# Your objective
Only the lines holding the word "chevron" are wanted; copy each of them from the listing.

Dataset excerpts section start

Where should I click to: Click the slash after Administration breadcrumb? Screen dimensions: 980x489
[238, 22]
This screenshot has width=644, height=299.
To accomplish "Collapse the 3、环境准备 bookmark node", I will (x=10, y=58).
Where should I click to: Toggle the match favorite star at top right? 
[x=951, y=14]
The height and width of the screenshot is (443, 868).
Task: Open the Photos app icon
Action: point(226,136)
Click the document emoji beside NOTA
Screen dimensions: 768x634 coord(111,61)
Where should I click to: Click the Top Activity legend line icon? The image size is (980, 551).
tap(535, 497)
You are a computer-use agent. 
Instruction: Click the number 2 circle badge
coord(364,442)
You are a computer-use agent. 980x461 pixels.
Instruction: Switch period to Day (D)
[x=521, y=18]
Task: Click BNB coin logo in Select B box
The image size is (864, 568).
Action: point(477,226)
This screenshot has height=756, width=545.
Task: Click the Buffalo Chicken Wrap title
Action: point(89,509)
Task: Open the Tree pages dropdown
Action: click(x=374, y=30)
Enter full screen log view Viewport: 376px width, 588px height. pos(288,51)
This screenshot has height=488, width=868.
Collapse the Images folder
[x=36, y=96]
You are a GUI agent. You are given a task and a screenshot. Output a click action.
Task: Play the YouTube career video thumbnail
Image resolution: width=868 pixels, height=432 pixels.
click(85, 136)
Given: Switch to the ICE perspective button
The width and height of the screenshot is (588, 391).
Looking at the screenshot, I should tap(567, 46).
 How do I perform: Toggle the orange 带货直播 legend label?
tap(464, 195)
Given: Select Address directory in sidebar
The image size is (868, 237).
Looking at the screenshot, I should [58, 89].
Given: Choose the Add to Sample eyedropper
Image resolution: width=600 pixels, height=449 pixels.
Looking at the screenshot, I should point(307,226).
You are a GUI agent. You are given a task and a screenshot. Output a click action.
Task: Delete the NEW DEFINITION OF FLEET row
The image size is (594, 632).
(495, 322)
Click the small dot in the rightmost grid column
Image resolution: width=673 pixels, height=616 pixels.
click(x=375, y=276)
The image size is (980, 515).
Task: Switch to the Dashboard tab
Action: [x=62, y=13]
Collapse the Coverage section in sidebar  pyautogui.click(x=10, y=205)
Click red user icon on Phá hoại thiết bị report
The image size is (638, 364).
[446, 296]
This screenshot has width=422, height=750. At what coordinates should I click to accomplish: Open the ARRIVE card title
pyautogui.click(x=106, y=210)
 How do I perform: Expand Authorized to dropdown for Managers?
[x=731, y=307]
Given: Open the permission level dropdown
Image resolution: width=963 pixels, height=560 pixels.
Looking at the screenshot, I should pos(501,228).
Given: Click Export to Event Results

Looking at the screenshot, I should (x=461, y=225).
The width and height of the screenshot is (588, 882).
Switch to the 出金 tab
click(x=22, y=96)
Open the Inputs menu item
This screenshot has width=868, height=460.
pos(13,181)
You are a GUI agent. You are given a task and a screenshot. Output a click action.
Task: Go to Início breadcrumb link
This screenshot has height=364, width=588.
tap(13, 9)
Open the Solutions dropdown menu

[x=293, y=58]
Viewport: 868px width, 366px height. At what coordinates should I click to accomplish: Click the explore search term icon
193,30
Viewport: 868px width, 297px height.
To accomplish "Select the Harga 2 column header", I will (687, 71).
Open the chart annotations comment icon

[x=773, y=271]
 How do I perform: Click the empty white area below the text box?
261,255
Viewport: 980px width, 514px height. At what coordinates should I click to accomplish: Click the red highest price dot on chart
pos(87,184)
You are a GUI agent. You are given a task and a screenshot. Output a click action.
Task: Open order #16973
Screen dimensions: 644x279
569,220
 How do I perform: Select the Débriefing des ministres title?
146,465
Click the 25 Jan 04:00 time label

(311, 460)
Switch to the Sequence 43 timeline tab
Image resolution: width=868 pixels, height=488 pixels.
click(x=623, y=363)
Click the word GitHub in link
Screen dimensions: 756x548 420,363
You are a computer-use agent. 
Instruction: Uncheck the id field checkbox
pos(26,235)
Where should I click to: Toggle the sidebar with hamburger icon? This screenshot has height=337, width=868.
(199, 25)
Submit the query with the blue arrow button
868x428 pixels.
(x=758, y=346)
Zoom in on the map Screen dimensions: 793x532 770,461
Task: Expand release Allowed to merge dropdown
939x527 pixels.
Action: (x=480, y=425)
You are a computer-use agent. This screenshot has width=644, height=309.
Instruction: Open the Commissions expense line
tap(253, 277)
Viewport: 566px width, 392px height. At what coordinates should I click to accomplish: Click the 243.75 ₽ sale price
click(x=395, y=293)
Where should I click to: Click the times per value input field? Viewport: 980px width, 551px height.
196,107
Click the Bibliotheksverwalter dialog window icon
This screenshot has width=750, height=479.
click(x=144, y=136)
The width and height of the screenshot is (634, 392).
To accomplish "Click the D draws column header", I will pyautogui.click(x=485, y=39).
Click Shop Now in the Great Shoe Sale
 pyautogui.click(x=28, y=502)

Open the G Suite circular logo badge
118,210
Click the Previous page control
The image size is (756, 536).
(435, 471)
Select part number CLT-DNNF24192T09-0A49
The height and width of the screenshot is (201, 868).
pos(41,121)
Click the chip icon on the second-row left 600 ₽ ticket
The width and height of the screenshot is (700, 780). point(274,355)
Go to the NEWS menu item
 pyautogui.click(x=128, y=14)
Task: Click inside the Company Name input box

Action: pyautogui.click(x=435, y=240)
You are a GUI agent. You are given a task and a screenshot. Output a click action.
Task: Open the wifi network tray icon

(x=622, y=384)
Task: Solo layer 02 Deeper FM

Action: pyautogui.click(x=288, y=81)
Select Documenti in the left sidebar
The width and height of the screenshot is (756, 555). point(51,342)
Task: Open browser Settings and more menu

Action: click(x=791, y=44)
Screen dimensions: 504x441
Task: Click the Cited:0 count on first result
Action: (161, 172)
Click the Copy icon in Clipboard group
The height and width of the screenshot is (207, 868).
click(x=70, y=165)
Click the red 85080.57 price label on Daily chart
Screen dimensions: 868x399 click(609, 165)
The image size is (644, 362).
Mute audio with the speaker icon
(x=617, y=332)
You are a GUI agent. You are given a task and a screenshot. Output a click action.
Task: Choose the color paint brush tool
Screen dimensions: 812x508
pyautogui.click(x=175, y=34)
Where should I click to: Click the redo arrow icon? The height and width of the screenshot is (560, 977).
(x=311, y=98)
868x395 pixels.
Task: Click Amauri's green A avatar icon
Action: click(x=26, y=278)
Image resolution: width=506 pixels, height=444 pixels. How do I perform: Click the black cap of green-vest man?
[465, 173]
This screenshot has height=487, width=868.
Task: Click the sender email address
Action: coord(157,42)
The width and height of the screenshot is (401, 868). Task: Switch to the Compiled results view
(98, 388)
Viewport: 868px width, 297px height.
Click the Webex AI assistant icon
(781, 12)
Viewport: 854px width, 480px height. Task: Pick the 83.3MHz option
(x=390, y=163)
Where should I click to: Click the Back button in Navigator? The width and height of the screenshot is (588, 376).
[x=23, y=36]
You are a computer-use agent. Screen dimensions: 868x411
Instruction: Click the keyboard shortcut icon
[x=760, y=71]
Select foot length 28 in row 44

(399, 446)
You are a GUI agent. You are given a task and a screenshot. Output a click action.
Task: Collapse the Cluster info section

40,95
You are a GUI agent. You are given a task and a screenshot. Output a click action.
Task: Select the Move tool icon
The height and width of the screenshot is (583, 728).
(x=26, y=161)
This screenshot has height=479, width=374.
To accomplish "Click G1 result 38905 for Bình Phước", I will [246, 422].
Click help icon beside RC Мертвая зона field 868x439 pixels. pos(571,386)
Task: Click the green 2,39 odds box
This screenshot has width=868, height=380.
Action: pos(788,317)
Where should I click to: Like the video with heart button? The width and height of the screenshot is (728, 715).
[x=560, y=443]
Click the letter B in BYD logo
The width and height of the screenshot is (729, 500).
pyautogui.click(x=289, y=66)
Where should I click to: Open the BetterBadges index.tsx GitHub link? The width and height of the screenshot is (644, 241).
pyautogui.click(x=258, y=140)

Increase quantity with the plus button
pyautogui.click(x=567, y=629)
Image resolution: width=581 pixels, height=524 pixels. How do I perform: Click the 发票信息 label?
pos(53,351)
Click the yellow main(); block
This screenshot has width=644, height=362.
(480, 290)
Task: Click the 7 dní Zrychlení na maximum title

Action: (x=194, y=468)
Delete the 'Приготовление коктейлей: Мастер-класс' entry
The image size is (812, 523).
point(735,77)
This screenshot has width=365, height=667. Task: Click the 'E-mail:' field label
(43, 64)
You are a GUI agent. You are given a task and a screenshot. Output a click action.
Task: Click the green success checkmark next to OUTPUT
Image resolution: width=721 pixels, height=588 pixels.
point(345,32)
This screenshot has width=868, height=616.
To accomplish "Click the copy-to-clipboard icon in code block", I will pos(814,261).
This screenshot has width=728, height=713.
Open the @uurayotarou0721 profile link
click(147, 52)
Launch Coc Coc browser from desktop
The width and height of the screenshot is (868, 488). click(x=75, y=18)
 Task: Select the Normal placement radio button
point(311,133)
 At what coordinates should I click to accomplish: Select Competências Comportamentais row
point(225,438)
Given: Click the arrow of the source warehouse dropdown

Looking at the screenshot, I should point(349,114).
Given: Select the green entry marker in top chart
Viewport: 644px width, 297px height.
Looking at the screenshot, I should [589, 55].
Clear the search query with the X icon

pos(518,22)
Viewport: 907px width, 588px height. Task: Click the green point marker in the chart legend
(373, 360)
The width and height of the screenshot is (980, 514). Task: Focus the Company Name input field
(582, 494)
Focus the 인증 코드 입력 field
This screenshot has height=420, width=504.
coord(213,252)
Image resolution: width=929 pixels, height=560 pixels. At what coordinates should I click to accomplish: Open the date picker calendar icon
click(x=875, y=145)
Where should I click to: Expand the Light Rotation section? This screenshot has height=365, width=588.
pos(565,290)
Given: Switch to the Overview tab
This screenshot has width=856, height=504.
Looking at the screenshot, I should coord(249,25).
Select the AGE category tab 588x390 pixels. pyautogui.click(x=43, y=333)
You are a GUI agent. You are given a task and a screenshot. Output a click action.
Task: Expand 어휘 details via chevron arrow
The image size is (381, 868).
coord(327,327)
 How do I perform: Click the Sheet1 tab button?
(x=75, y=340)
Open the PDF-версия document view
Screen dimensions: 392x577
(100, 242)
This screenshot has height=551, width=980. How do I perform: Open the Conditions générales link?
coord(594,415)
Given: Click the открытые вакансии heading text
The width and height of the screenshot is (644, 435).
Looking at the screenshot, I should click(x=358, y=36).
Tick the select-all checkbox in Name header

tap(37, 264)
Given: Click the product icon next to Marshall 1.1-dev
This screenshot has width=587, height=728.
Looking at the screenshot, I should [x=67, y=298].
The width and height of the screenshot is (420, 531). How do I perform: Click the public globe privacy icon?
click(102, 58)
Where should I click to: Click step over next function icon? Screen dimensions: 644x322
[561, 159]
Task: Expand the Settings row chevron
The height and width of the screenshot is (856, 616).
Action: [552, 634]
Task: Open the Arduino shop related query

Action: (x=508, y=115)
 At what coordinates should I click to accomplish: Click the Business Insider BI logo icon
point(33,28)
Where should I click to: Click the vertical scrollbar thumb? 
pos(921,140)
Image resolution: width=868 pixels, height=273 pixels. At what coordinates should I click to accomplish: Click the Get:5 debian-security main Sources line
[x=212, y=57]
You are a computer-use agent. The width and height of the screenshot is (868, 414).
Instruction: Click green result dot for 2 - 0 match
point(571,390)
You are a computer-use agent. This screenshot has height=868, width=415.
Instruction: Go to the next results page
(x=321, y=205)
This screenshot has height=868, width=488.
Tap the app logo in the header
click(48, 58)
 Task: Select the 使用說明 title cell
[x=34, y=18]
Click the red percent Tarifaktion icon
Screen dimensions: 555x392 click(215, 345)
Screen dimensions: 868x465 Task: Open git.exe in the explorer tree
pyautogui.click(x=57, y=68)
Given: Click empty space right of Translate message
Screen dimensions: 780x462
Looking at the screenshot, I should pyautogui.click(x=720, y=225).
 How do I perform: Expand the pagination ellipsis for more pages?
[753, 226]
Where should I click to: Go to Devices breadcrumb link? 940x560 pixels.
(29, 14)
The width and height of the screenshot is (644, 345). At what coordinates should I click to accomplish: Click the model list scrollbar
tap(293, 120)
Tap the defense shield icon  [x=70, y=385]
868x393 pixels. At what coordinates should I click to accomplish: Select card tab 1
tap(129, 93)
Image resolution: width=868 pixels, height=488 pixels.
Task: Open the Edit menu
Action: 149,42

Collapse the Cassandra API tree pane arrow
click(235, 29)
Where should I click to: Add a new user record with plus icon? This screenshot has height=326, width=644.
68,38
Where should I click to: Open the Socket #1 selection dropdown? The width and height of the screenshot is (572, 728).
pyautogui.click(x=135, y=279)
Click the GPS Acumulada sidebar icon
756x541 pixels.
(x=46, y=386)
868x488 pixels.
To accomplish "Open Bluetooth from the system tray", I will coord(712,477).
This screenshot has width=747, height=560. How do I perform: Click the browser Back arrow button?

Dataset excerpts section end

# Expected output
Task: Expand 어휘 details via chevron arrow
Task: Expand the Settings row chevron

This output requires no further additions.